What advice do you have for B2B marketing execs re: the best way to “keep score” (or measure success) of their marketing efforts?

The purpose of B2B marketing is to enhance sales productivity, period. Everything you do in marketing – from building brand to demand generation to collateral, PR, events, inbound and all the rest – has to be about driving more sales over the long run. Once you get that, measuring impact is simple. Just create a ratio of Revenue (or Bookings) divided by Sales & Marketing Expense. Look at that by quarter going back, and plan it going forward. If your marketing is working, that ratio should grow. If it’s not, you’re probably better off spending the money you were spending on marketing on adding another salesperson.

In your role as a Partner at G20, are there similar traits or behaviors that you look for in entrepreneurs and/or management teams?

It varies by project. The most important thing to me is an intimate, personal understanding of the problem they’re trying to solve. Have they walked in the shoes of the people they’re trying to sell to? Or do they just know what they’ve read? The closer they are to the problem, the better. Next, I look for a match between the two or three most important vectors of execution for the business, and the skillset and experience represented in the team. Is there a match? If not… what’s the plan to close the gaps? Finally comes the broad stuff, the things you want on every deal. Are they someone I want to work hard with, through good times and bad? Are they good people? Are they worthy of the team’s loyalty, and able to get people to follow? All those things are important.

What’s the most impactful change you think we’ll see in digital marketing in the next 5 years?

The shift away from email and toward messaging as the primary means of business communication. The generational impact of this is monumental, as any parent who’s tried to communicate with their children via email will attest to.

What’s your proudest professional accomplishment?

The network of relationships and repository of goodwill I’ve amassed over 30 years of trying hard. In the end, businesses (and money) come and go. It’s the relationships that endure, and those are the things I most value.

What’s one (true) thing readers would be surprised to read about you?

There are few things I enjoy more than binge-watching dark, Nordic crime dramas. Fortitude, Trapped, Hinterland, Lava Field… It’s like an obsession, I may have some serious issues.

We talk a lot about open marketing: to us, there are very real and meaningful differences between open and closed systems/platforms, as well as open vs. closed approaches or philosophies to marketing and business in general. What does the idea of open marketing mean to you?

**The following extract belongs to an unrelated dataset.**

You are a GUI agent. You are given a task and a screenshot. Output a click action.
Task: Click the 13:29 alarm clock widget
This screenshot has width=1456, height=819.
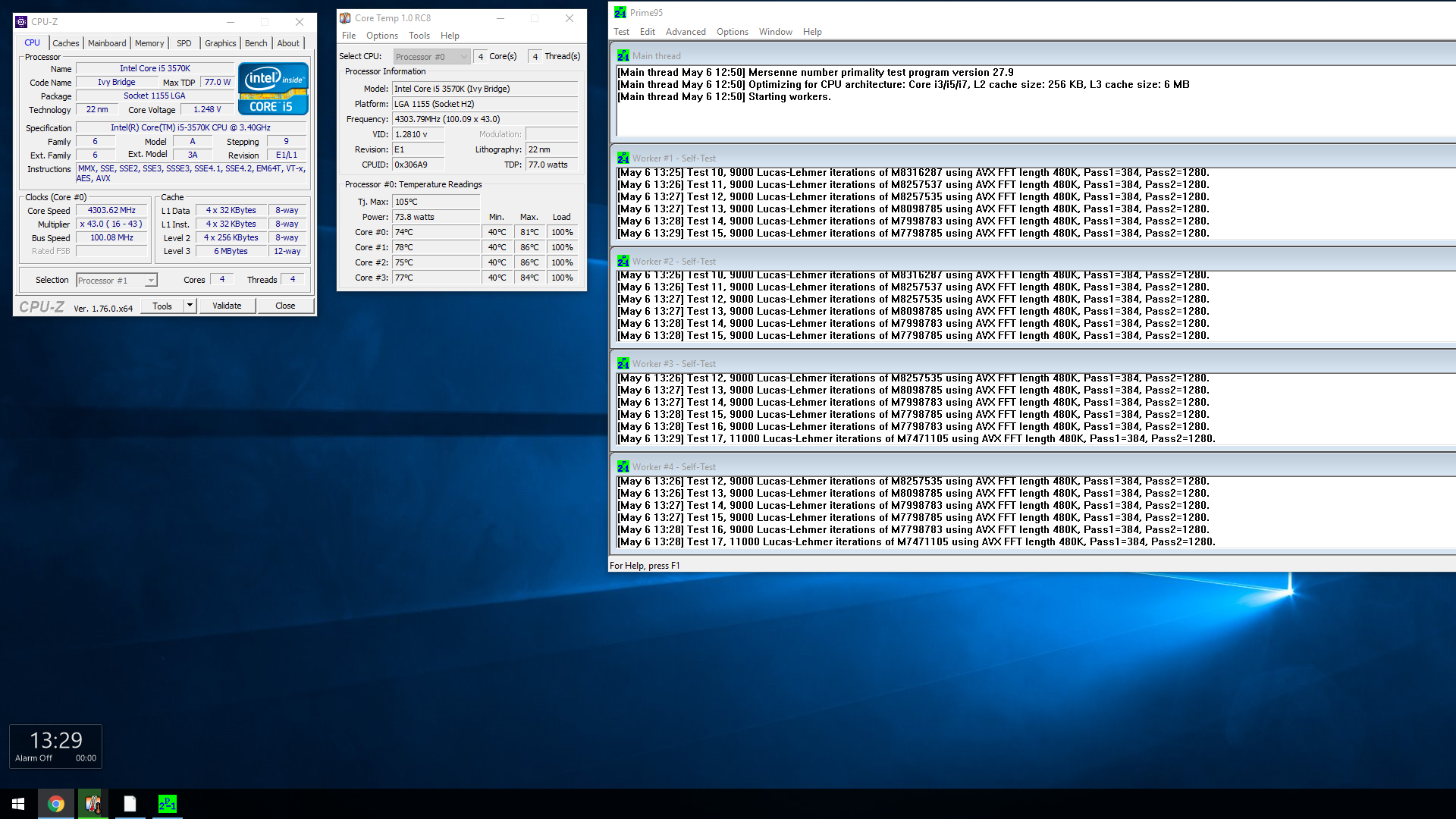point(55,746)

Everywhere I look as an investor, I see a world moving away from closed, centralized systems toward a world of open, de-centralized ones. That’s the core of the cryptocurrency/blockchain revolution in a nutshell… A generation of people made cynical and untrusting of the national government and fiat currency, looking for ways to take back control of their own commerce. I see it in the Equifax debacle, the shifting demands on the electrical grid, the troubles Facebook is having, the data land-grab that’s powered by emergent AI and ML algorithms, even in the metal printing/additive manufacturing model that’s moving industry away from the brute force creation of hard goods in giant factories toward the sweet hum of steel boxes on desktops close to where parts are actually required. It’s as though – having let the glorious potential of the democratic, decentralized Internet slip through our fingers in favor of a digital world controlled by 4 companies – we are suddenly woke. People are tired of having their behavior optimized for the benefit of somebody else’s franchise. I am 100% convinced the future belongs to open, decentralized systems that liberate us from the tyranny of vendor lock-in, at every level, and empower us to scale our own businesses more powerfully and simply than ever before.